WHAT THE EXERCISE ASKS: Exactly the lines below starting at the line with "This screenshot has height=919, width=502." and ending at the line with "Task: Collapse the" are wanted, with both ends included. Leave out the pictures and add no other lines.

RECORDED DATA:
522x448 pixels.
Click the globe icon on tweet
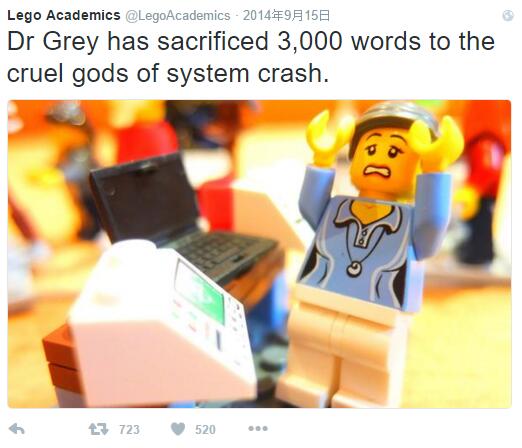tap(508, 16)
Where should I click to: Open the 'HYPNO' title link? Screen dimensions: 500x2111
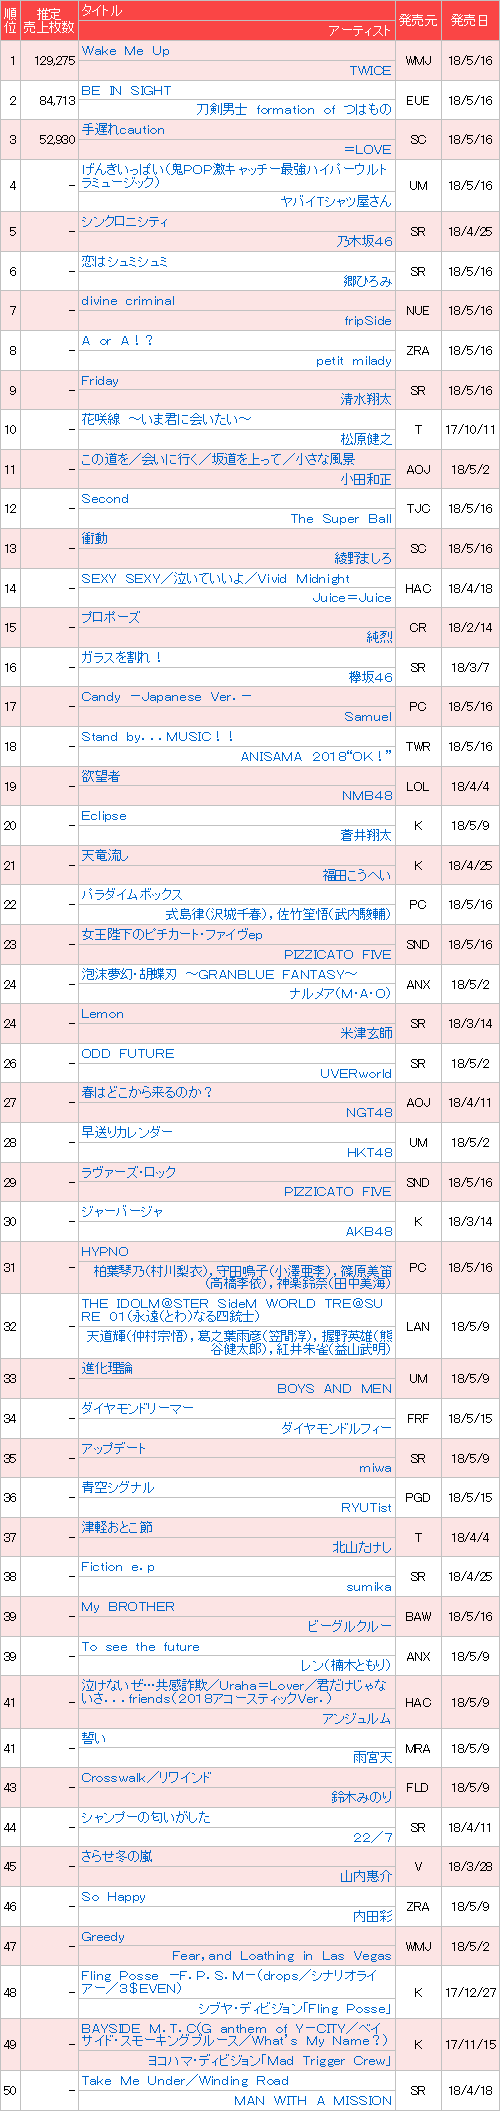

...

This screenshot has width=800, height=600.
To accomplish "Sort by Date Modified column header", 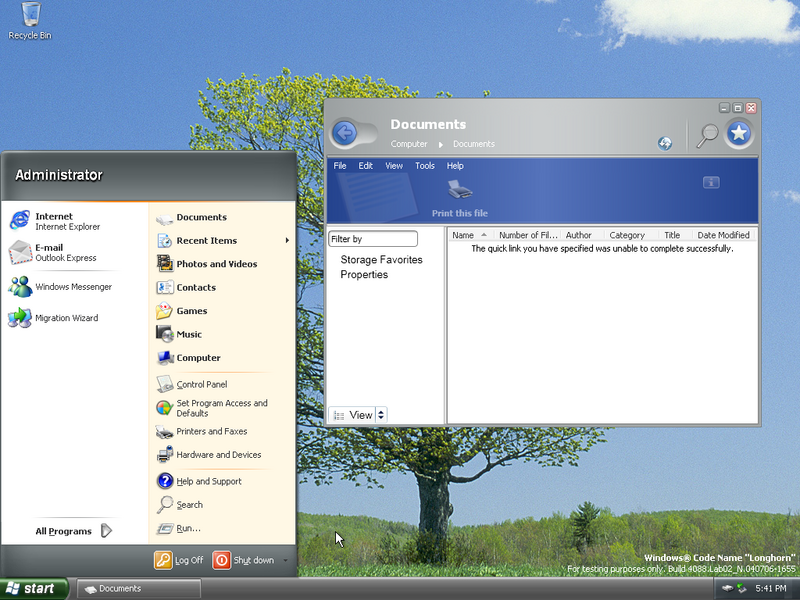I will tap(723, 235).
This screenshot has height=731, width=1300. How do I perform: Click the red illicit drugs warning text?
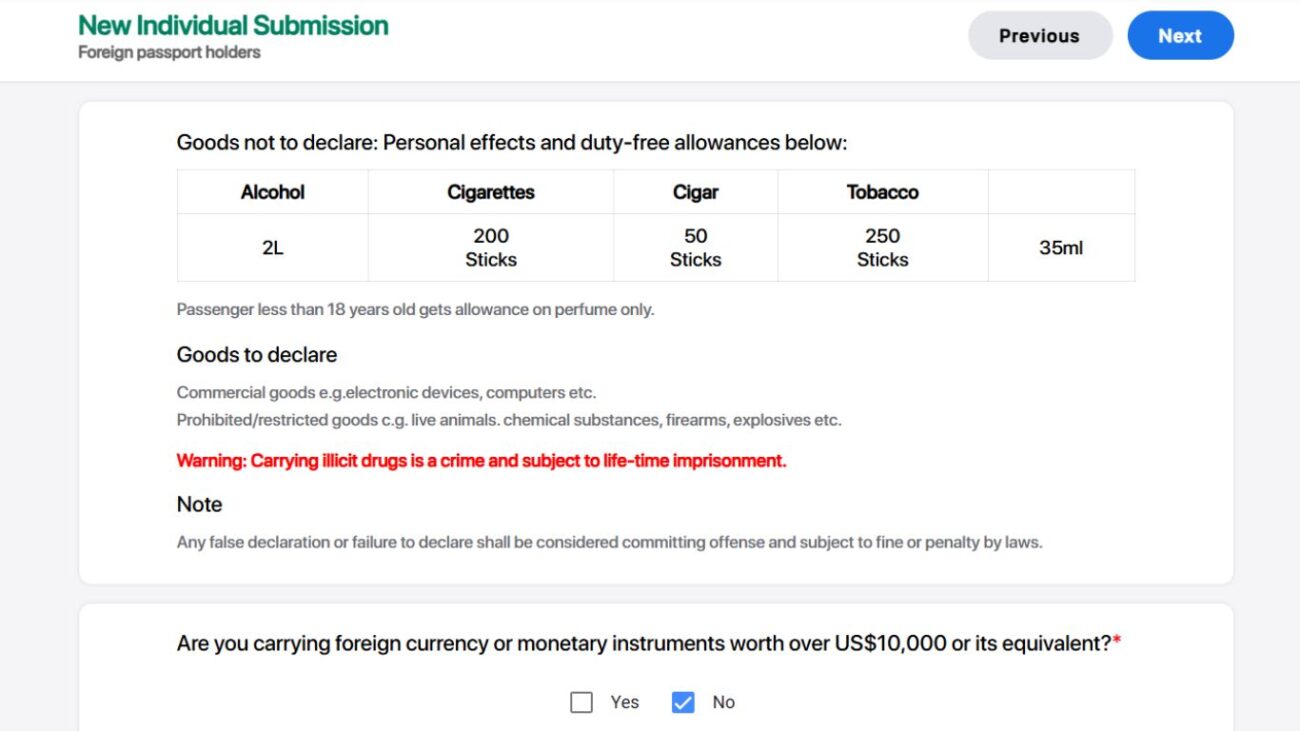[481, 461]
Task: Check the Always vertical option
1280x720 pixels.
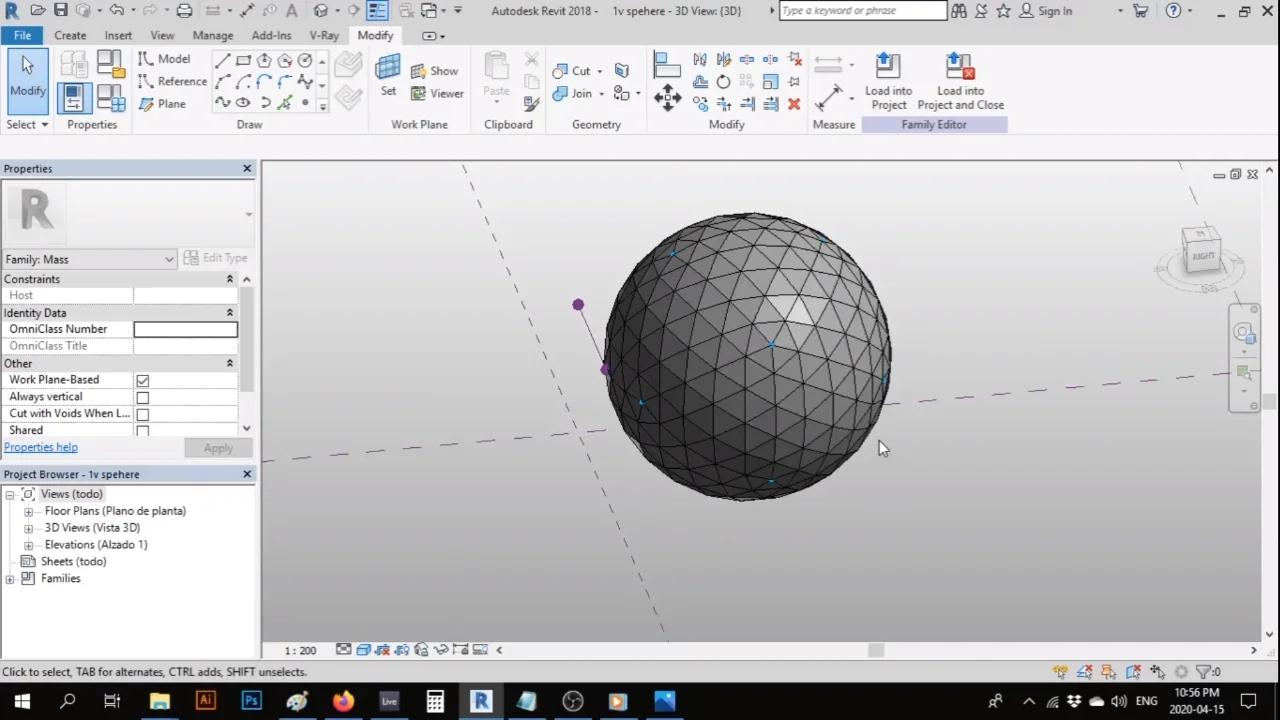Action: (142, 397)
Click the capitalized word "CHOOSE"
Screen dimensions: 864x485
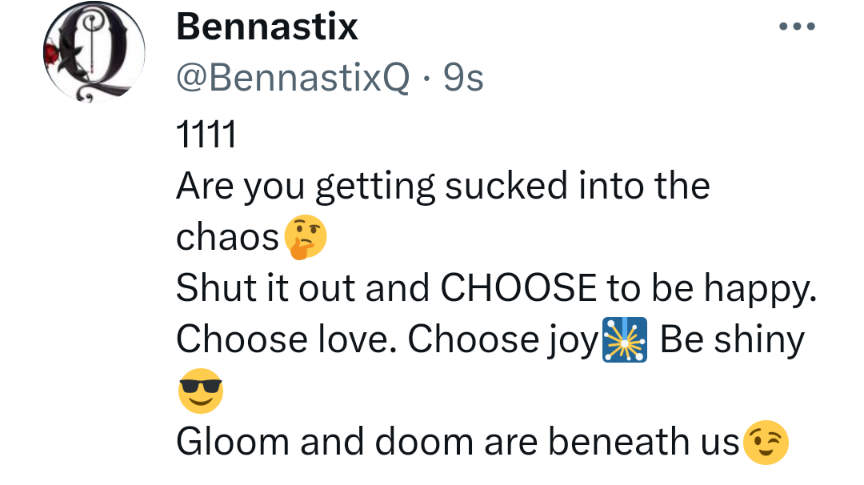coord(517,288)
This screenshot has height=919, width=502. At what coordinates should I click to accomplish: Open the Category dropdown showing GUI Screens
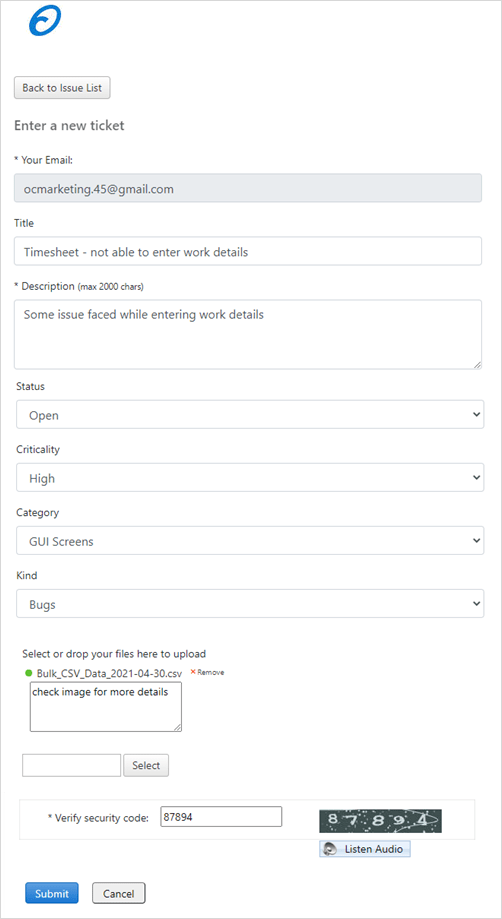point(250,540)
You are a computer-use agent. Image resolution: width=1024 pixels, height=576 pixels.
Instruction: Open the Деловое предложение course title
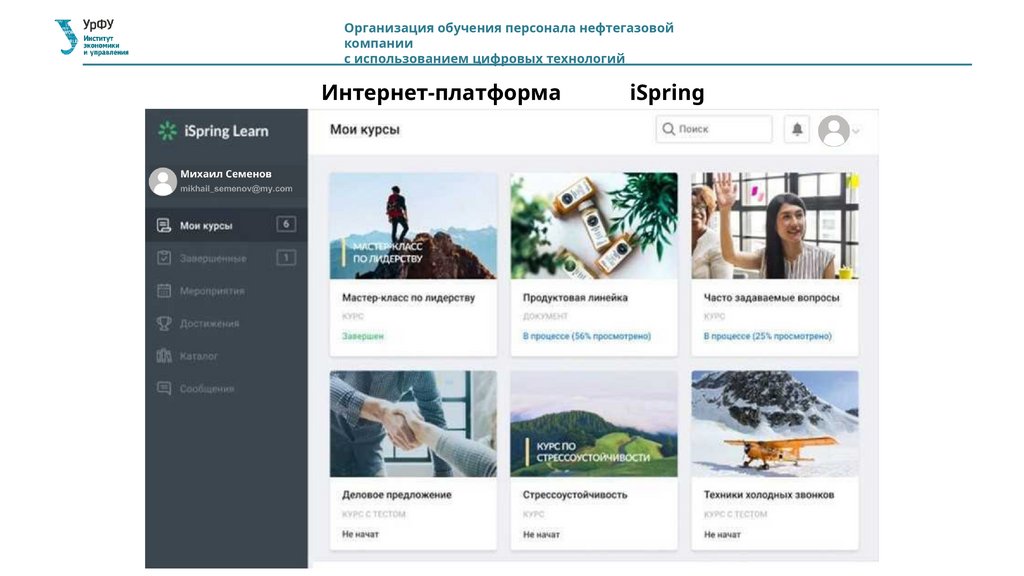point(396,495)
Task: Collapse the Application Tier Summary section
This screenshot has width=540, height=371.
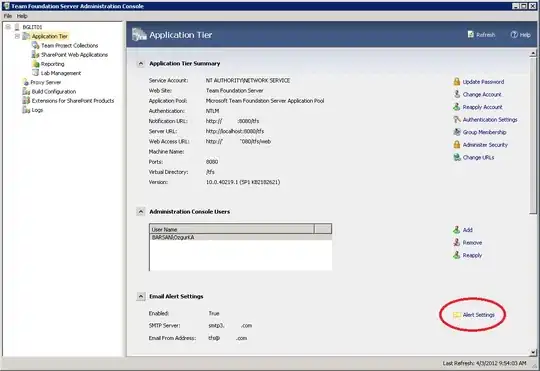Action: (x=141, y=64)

RESULT OF THE EXERCISE:
This screenshot has height=919, width=502. At what coordinates should I click to accomplish: Open the Category dropdown showing GUI Screens
point(250,540)
You are a computer-use agent. Image resolution: width=1024 pixels, height=576 pixels.
Instruction: Open the Деловое предложение course title
point(396,495)
Task: Collapse the Application Tier Summary section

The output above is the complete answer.